#### Text block:
Pay Attention: Everyday Mysticism in Lent

Resurrection in the throes of Lent? Many Christians had a big dose of exactly that this morning as we heard about the valley of the dry bones in Ezekiel and the story in John’s gospel about Jesus raising Lazarus from death.lazarus_tomb

So, that’s a bit odd. Isn’t this season for journeying toward suffering, torture, pain, and death? What’s all this resurrection business doing lurking around in such a somber season?

My answer: the invitation to practice everyday mysticism.

Bible stories sometimes make this difficult to see. Those highly stylized stories can sound as if they were unfolding in a mythological space far removed from the gritty particulars of ordinary, daily life. Those stories actually happen in real places with real people, people with particular histories and sensibilities, people with particular races and cultures and politics, people with joys, sorrows, triumphs, tragedies, and families.

I’m struck by the way John frames the story about Lazarus with touching details drawn from ordinary, household life. Lazarus and his two sisters, Mary and Martha, were apparently close friends of Jesus. He spent time with them, perhaps even quite a bit of time, in their Bethany household.

I imagine Jesus going to Bethany to get out of the spotlight, a place to relax and to take some time off from a hectic public life, put his feet up, and unwind – just as many of us do in intimate households of good friends.

This makes the illness and death of Lazarus all the more poignant. This wasn’t a stranger that Jesus just happened to encounter; it was Lazarus, a friend, a companion, a confidant, someone like family. Upon seeing Mary and Martha grieving near the tomb of Lazarus, Jesus himself weeps.

John’s gospel presents what many theologians refer to as a “high Christology.” The very Word of God, present with God from the beginning of all things, through whom all things were made, this Word, John declares, becomes human flesh (John 1:14).

My own thinking and study on that stunning declaration is often enhanced by engaging with the great work done at the Center for Theology and the Natural Sciences at the Graduate Theological Union. I’m thinking particularly of the recent public forum they hosted on “deep incarnation.”

Rather than seeing Jesus as only a significant historical figure of the past, on the one hand, or on the other as a unique and thus isolated moment of divine revelation, incarnation is instead the story of God’s reach into the very tissues of material and biological existence.

Ponder that for a moment: the infusion and penetration of the divine deep into matter itself, down to the very cellular even quantum level. Ponder if you can that uncanny, unfathomable, and mysterious bond between God and God’s creation.

John, I think, would heartily concur with that view, and then quickly remind us that this very Word of God made flesh actually wept over the death of a friend, a friend known in the ordinary, everyday intimacies of household life.

John charts what Bill Countryman (among others) has called a “mystical path” into God’s own life. I used to think that meant that I needed to find a different path. “Mysticism,” after all, is for spiritual Olympians – monks and nuns, desert hermits, anchorites, abbots, and abbesses – or at the very least, for those who are better than I am at the daily discipline of prayer and meditation.

dinner_partyBut no, John’s mystical path can also be traced by crashing at a friend’s house after a long day, or by trying to comfort dear friends in the midst of grief, or by tidying up a dirty kitchen after a household meal.

Brother Lawrence, a seventeenth century monastic and mystic in Paris, spent most of his working hours in the monastery’s kitchen, cooking and cleaning. He once said, “I felt Jesus Christ as close to me in the kitchen as I ever did in the Blessed Sacrament.”

#### Information provided:
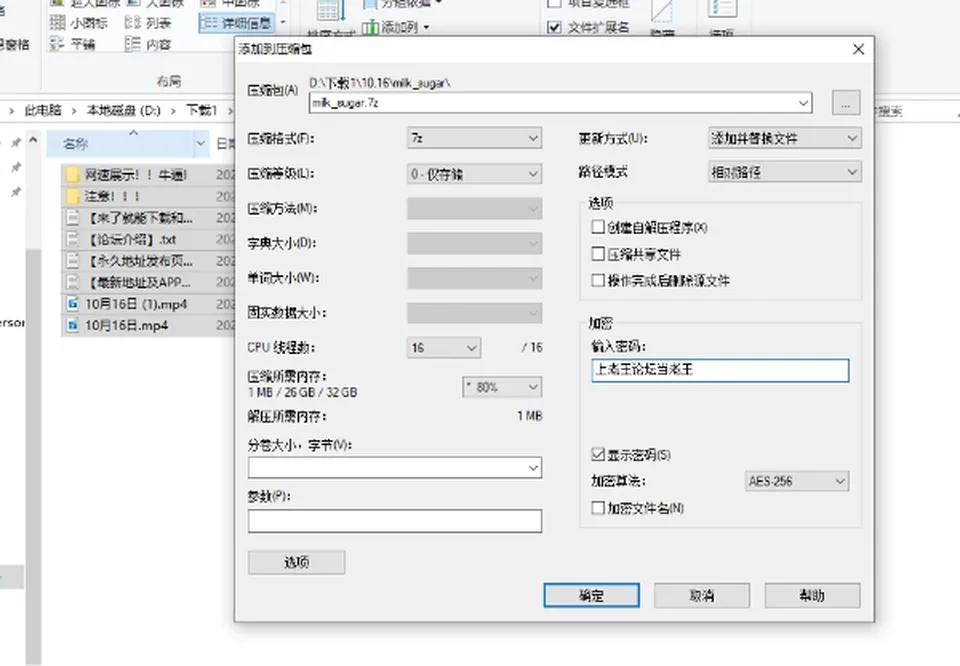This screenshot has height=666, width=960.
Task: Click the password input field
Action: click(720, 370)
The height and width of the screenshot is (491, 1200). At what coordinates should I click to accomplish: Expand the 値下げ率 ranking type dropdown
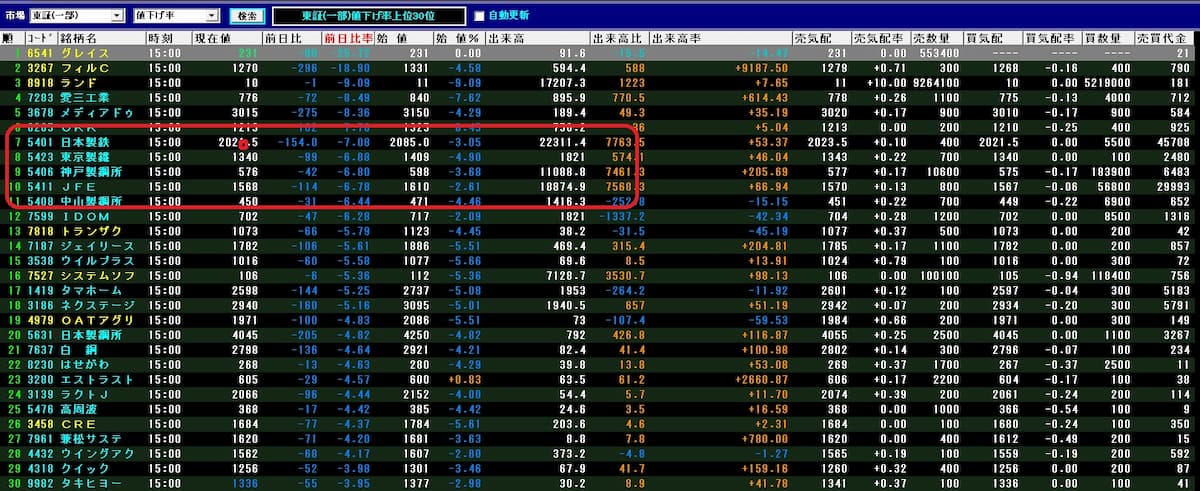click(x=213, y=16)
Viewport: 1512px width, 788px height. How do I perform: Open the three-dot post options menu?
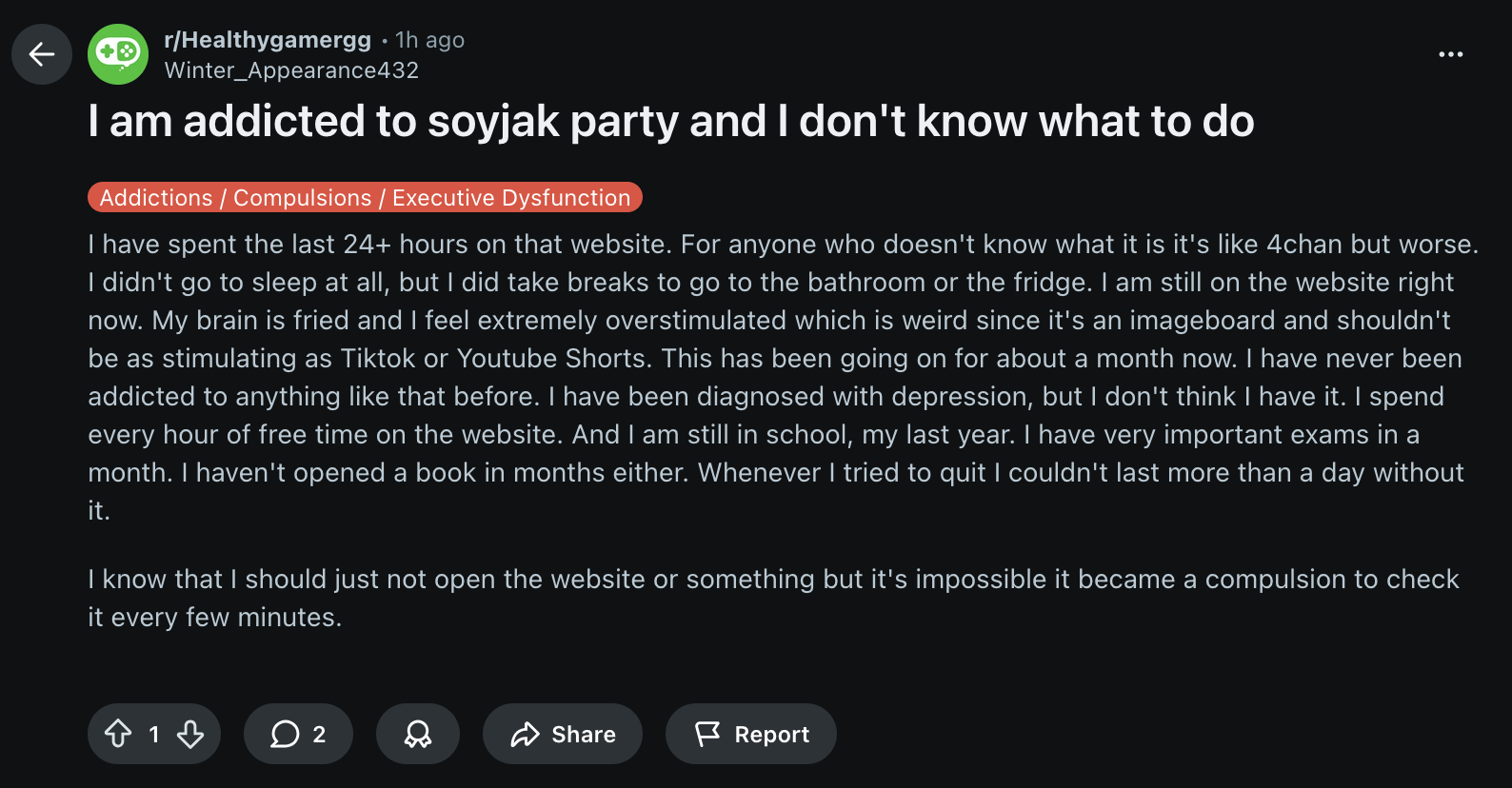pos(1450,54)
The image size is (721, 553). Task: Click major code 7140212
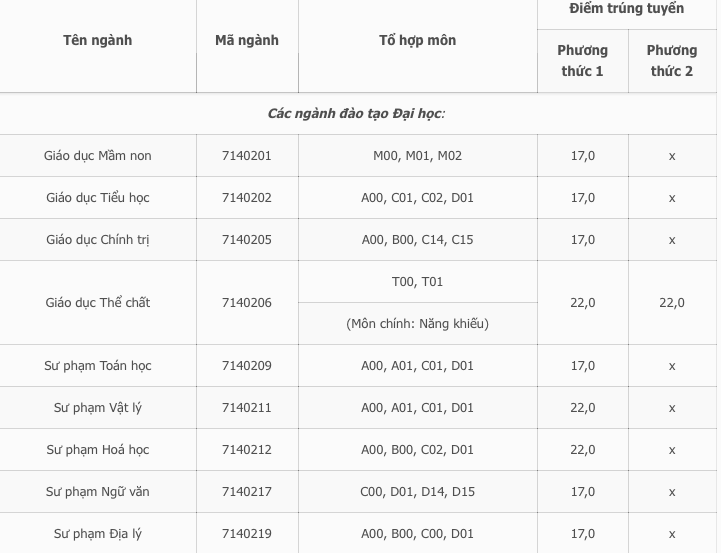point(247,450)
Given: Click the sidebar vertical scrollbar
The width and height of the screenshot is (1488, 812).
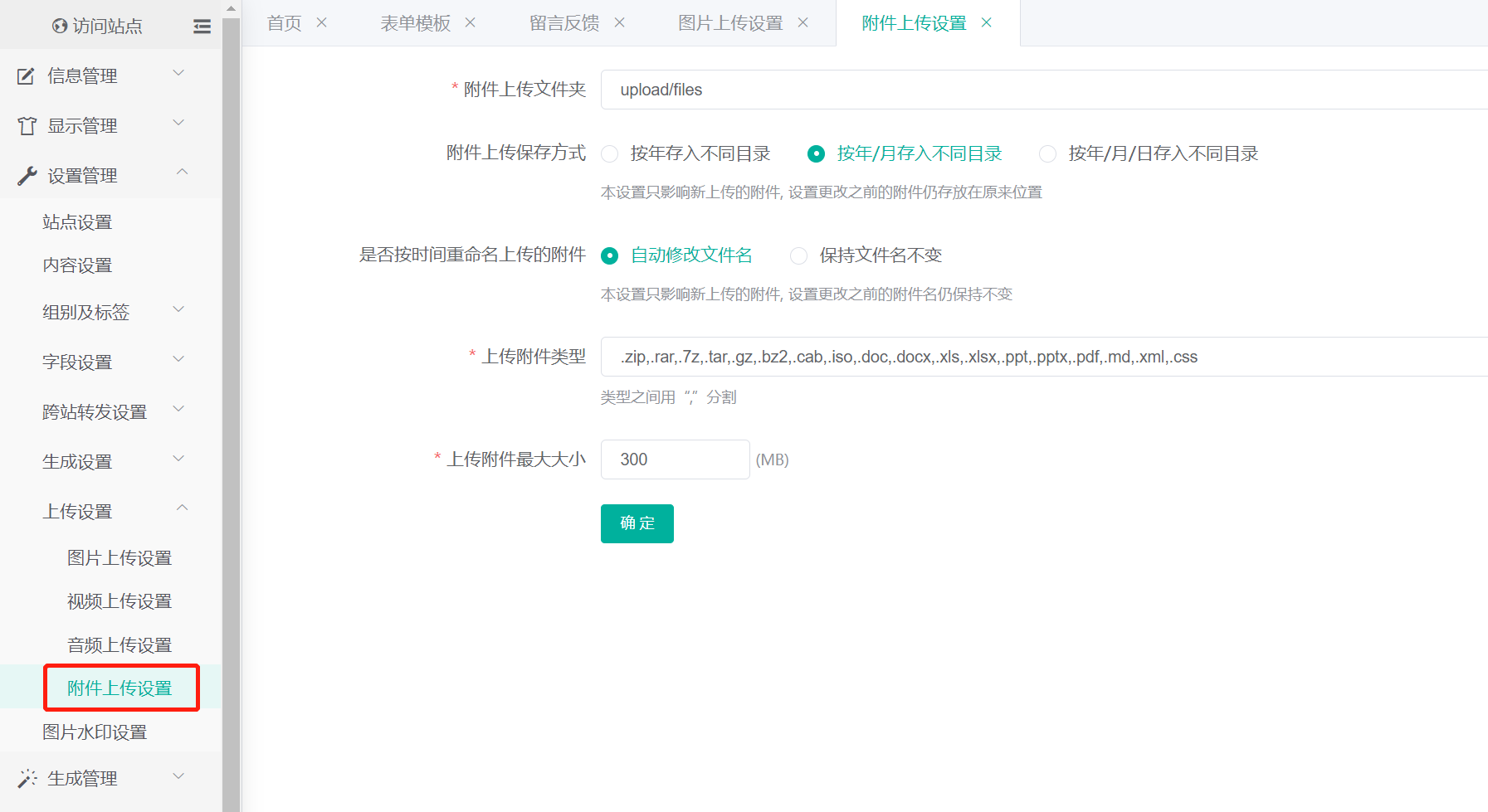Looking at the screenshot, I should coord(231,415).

#### Activity list:
a) In the Lent reflection, where did Brother Lawrence spend most of his working hours?
b) Rewrite the Lent reflection from "This makes the" to "Jesus himself weeps.", putting "trusted adviser" in place of "confidant".

#### Solution list:
a) In the monastery's kitchen, cooking and cleaning.

b)
This makes the illness and death of Lazarus all the more poignant. This wasn’t a stranger that Jesus just happened to encounter; it was Lazarus, a friend, a companion, a trusted adviser, someone like family. Upon seeing Mary and Martha grieving near the tomb of Lazarus, Jesus himself weeps.